Türkiye bugüne kadar büyük bir hatayla, Türkmenler ve Kürtlerin çıkarları zıtmış gibi bir tablo çizdi. Oysa çıkarlar zıt olmak zorunda değil. Kürtler ve Türkmenler bütün bir geleceklerini birlikte paylaşmak durumundalar. Bunlar arasına nifak sokmak, en azından, geleceklerini paylaşan insanların huzurunu bozmaktan ve barışı engellemekten öte bir anlam taşımayacak. Türkiye, Kürtleşmiş ya da Kürtler üzerinde etkili Türkmenler ile iletişimi güçlendirmelidir. Kürtlere yaklaşan Türkmenlere “hain” gözüyle bakmaktan da vazgeçilmelidir

Türkiye, artık, Türkmenler ile diğer grupların kutuplaşmasını engelleyecek projelere odaklanmalıdır.
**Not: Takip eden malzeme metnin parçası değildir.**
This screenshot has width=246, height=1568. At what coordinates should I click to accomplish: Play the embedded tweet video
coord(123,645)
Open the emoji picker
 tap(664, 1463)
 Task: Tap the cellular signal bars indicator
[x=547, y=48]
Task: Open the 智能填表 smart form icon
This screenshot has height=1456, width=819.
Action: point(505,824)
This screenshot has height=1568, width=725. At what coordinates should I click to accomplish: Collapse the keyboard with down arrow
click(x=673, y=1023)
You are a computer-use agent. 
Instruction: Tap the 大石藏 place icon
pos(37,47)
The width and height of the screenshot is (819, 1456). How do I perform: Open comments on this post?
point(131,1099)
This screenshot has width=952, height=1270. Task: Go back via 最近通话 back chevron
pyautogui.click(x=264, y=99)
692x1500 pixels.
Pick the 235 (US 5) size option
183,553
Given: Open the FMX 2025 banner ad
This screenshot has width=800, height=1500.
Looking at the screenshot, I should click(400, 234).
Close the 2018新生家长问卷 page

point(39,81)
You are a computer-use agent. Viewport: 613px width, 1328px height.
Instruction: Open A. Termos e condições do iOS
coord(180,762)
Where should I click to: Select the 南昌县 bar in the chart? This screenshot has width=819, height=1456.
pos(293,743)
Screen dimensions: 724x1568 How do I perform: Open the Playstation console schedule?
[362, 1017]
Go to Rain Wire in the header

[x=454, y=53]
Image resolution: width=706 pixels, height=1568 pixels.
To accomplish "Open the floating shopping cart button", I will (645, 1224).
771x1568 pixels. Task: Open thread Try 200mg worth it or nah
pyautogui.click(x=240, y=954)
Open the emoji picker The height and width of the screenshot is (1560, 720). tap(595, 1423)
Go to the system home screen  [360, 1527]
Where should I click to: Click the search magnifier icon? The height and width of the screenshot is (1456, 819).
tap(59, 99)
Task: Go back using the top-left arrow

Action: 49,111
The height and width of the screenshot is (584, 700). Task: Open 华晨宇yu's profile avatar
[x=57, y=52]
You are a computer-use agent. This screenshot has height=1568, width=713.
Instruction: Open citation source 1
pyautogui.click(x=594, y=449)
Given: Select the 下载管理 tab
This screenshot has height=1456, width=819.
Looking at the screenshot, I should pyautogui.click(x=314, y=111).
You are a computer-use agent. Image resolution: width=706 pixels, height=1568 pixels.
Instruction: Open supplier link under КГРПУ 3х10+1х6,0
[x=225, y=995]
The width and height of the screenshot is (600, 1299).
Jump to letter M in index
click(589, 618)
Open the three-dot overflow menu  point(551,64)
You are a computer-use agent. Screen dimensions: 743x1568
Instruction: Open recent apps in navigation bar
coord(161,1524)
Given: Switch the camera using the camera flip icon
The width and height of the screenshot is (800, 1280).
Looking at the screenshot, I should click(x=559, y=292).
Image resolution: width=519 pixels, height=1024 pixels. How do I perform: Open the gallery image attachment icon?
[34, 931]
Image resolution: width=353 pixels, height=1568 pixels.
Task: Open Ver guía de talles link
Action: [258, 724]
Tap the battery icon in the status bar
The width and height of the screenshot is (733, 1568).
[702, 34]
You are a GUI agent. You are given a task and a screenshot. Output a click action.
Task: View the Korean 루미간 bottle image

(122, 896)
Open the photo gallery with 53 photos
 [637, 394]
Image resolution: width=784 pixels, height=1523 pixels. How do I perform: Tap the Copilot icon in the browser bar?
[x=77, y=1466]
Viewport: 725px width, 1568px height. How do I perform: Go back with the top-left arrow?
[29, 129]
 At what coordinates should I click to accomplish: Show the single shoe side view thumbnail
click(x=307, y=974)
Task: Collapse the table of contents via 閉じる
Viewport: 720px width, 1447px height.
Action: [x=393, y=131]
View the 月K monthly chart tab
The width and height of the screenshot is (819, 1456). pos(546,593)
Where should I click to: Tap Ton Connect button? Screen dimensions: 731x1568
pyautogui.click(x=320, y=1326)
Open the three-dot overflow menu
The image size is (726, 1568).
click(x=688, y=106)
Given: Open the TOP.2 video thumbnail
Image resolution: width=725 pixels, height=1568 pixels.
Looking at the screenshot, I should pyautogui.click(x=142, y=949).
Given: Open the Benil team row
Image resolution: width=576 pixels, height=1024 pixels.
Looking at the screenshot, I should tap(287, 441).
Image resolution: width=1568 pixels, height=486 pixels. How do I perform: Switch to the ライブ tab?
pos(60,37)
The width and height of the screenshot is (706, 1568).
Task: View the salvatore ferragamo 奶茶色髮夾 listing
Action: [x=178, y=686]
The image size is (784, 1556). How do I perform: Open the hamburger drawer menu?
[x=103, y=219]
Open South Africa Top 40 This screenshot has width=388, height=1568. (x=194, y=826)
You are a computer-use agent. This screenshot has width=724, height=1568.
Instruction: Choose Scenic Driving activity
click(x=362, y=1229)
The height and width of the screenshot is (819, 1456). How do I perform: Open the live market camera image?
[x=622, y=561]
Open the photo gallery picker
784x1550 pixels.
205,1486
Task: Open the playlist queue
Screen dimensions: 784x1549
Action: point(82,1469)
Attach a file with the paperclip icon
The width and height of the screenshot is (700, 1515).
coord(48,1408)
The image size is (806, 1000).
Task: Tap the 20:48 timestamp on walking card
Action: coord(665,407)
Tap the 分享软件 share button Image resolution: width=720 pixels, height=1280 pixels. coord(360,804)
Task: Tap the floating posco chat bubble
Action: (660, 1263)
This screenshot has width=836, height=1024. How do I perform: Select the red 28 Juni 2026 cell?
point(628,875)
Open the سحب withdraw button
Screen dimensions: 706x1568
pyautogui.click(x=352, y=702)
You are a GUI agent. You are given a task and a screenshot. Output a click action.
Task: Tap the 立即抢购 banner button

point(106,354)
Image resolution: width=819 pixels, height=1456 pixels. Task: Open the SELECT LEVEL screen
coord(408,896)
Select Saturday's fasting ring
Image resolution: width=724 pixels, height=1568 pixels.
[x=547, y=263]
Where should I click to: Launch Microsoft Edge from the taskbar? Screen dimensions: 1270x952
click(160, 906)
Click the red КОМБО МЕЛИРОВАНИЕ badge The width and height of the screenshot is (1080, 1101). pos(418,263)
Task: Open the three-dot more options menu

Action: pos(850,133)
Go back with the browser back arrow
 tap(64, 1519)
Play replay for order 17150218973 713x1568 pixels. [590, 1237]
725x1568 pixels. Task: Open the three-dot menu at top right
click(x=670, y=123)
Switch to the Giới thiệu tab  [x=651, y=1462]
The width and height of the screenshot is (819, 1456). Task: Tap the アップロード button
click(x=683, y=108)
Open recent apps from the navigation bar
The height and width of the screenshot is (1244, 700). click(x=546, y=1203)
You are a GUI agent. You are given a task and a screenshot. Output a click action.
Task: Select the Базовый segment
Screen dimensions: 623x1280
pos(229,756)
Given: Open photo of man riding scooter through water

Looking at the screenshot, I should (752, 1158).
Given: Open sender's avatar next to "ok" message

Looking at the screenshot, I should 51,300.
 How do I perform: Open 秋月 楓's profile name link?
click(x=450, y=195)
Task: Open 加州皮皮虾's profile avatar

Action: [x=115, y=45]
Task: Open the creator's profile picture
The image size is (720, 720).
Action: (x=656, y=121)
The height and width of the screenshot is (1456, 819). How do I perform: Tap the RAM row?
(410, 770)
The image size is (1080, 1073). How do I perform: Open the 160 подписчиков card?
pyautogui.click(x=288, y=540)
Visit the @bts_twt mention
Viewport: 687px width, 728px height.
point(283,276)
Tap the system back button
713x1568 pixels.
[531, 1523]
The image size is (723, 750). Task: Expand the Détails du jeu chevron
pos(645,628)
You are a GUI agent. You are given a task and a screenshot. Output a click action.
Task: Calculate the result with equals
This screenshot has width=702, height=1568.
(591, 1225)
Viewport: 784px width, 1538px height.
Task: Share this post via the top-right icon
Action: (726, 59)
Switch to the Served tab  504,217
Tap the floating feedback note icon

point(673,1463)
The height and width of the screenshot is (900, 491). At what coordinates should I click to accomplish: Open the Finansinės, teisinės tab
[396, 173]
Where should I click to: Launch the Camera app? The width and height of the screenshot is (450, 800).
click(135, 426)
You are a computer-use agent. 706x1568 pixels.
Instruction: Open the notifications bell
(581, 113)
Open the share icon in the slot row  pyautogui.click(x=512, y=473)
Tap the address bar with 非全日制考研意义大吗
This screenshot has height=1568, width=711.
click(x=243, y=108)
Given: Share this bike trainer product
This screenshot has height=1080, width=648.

Irak’ın parçalanması durumunda, en doğrusu bir Kürt-Türkmen Federasyonu’nun oluşmasıdır. Arkalarındaki tarih ne olursa olsun, Türkiye ve Irak Kürdistanı birbirlerine muhtaçtır. Kürdistan, Türkiye ile güneydeki kaos arasında bir tampon olabilir. Buna karşılık, Türkiye de, teknik olarak Irak’ın parçası olsa da, işlevselliğini yitirmiş bir Bağdat hükümetinden fiilen kopmuş bir Kürdistan’ın hamiliğini üstlenebilir.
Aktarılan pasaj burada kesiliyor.